• **Information given**:
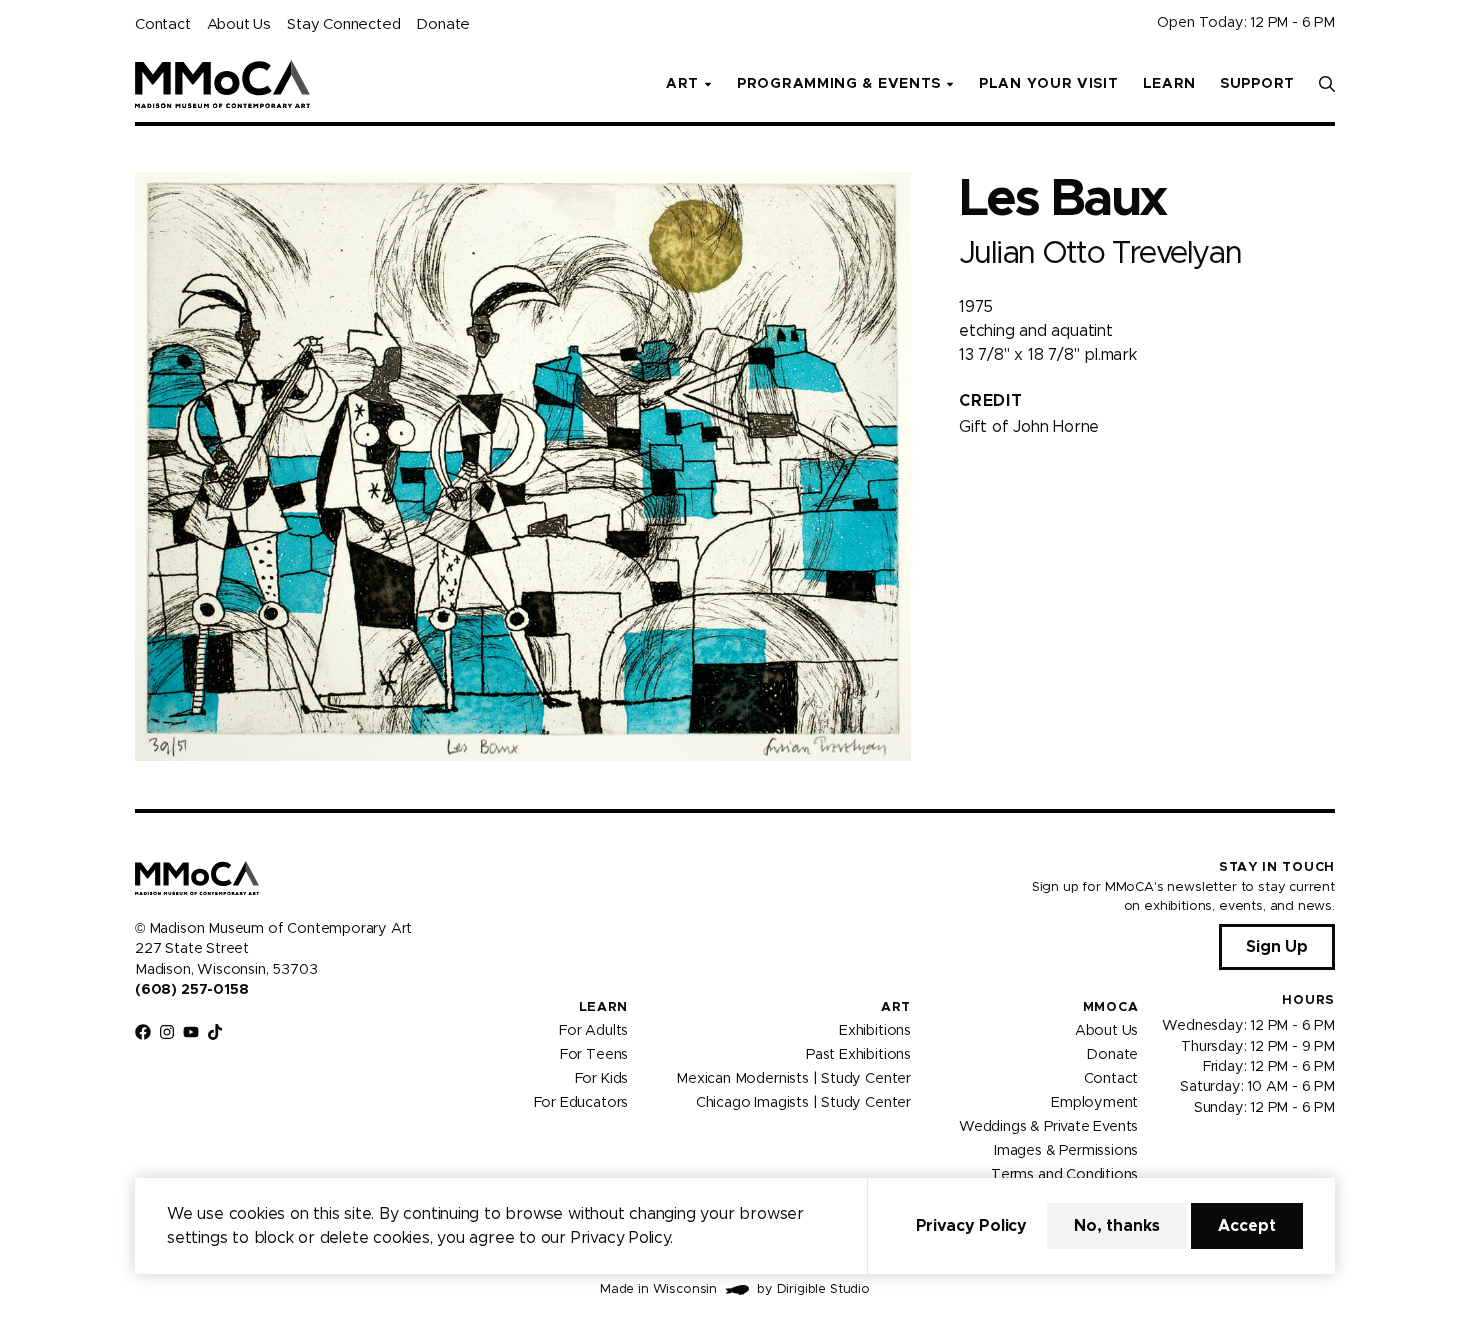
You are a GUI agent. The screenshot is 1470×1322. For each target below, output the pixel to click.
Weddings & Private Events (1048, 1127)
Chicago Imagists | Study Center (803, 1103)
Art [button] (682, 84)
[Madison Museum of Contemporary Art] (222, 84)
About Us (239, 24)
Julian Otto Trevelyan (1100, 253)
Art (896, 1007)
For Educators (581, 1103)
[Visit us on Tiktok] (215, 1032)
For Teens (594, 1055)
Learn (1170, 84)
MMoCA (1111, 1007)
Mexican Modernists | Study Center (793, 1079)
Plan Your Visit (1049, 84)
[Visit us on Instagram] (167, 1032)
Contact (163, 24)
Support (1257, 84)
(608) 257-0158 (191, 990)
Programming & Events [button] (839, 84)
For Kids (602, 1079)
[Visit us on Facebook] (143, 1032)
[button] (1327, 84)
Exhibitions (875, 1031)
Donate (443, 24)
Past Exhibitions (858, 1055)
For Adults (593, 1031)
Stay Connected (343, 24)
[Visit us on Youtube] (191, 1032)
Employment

• **Your goal**: Return the preceding entries verbatim, with the pictures excluded.

• **Output of the task**:
You are a GUI agent. The screenshot is 1470×1322. For each target below, output the pixel to click.
Weddings & Private Events (1048, 1127)
Chicago Imagists | Study Center (803, 1103)
Art [button] (682, 84)
[Madison Museum of Contemporary Art] (222, 84)
About Us (239, 24)
Julian Otto Trevelyan (1100, 253)
Art (896, 1007)
For Educators (581, 1103)
[Visit us on Tiktok] (215, 1032)
For Teens (594, 1055)
Learn (1170, 84)
MMoCA (1111, 1007)
Mexican Modernists | Study Center (793, 1079)
Plan Your Visit (1049, 84)
[Visit us on Instagram] (167, 1032)
Contact (163, 24)
Support (1257, 84)
(608) 257-0158 (191, 990)
Programming & Events [button] (839, 84)
For Kids (602, 1079)
[Visit us on Facebook] (143, 1032)
[button] (1327, 84)
Exhibitions (875, 1031)
Donate (443, 24)
Past Exhibitions (858, 1055)
For Adults (593, 1031)
Stay Connected (343, 24)
[Visit us on Youtube] (191, 1032)
Employment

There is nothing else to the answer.